Excerpt:
Russian laws prohibit military use of HEU supplied to China

In 2019, Russia and China signed a contract for the supply of HEU fuel for the first seven years of operation of the CFR-600 fast neutron reactor. The reactor, located at Xiapu, started operations in December 2023. The second reactor, which is under construction at the same site, is expected to begin operations in 2026.

Fast neutron reactors can produce high-quality weapon-grade plutonium in the uranium blanket surrounding the active zone. China has maintained that this material will be used exclusively in its peaceful program. And indeed, the terms of the fuel supply agreement appear to restrict the use of the plutonium produced when the reactor uses the HEU fuel supplied by Russia.

Two key documents that regulate the issue are the Russian Regulations on the Export and Import of Nuclear Materials, first issued by the Russian government in 2000 and last amended in February 2023, and the Agreement on Cooperation in the Area of Peaceful Use of Nuclear Energy, which Russia and China signed in 1996.

Available data:
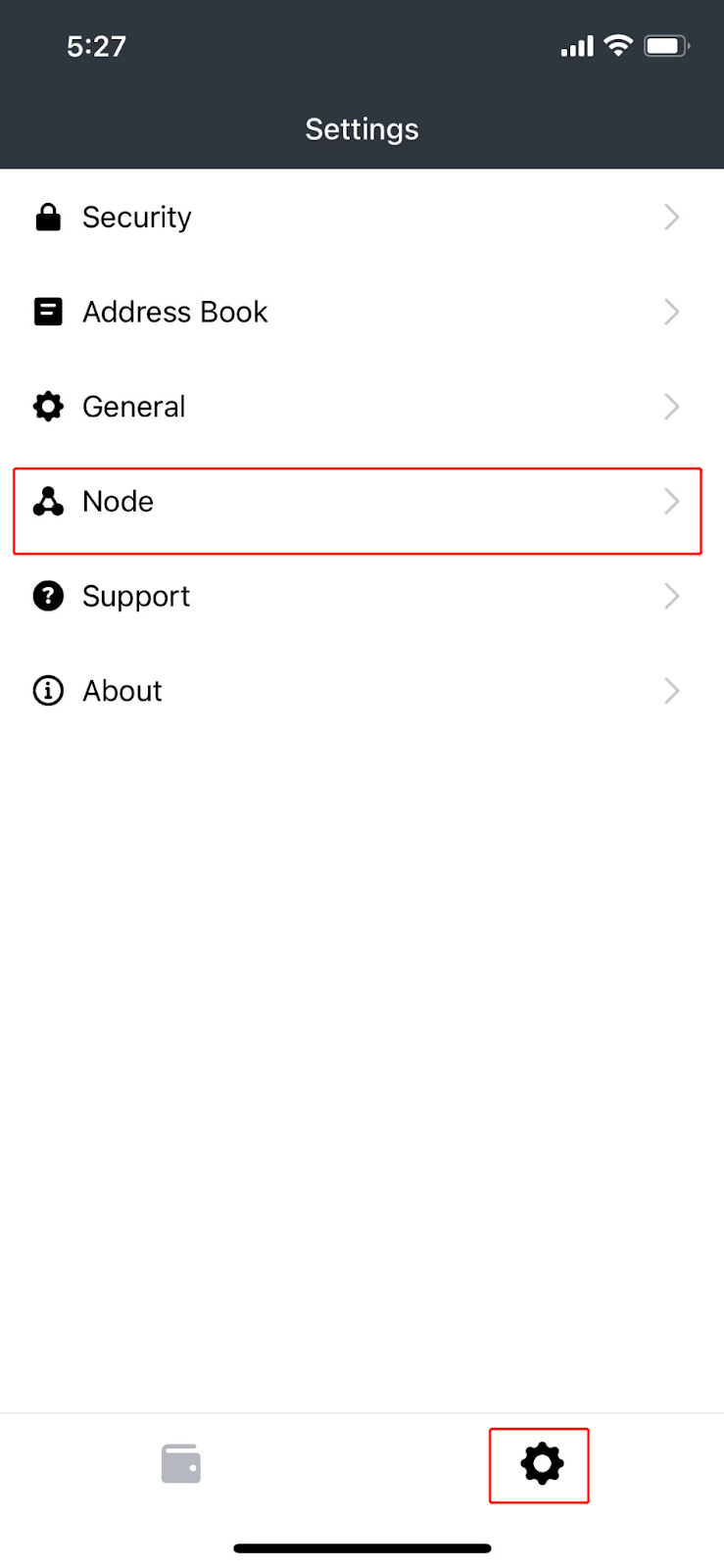Open Node label text

click(118, 502)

Parts of the exercise:
a) Rewrite the article from "Fast neutron reactors" up to and including "supplied by Russia.", replacing "weapon-grade plutonium" with "weapons-usable plutonium".
b) Answer these questions from the article:
(i) When did the CFR-600 reactor at Xiapu start operations?
(ii) In what year did Russia and China sign the Agreement on Cooperation in the Area of Peaceful Use of Nuclear Energy?
(iii) When were the Russian Regulations on the Export and Import of Nuclear Materials last amended?
Rely on the article alone.

Answers for this exercise:
a)
Fast neutron reactors can produce high-quality weapons-usable plutonium in the uranium blanket surrounding the active zone. China has maintained that this material will be used exclusively in its peaceful program. And indeed, the terms of the fuel supply agreement appear to restrict the use of the plutonium produced when the reactor uses the HEU fuel supplied by Russia.

b)
(i) December 2023
(ii) 1996
(iii) February 2023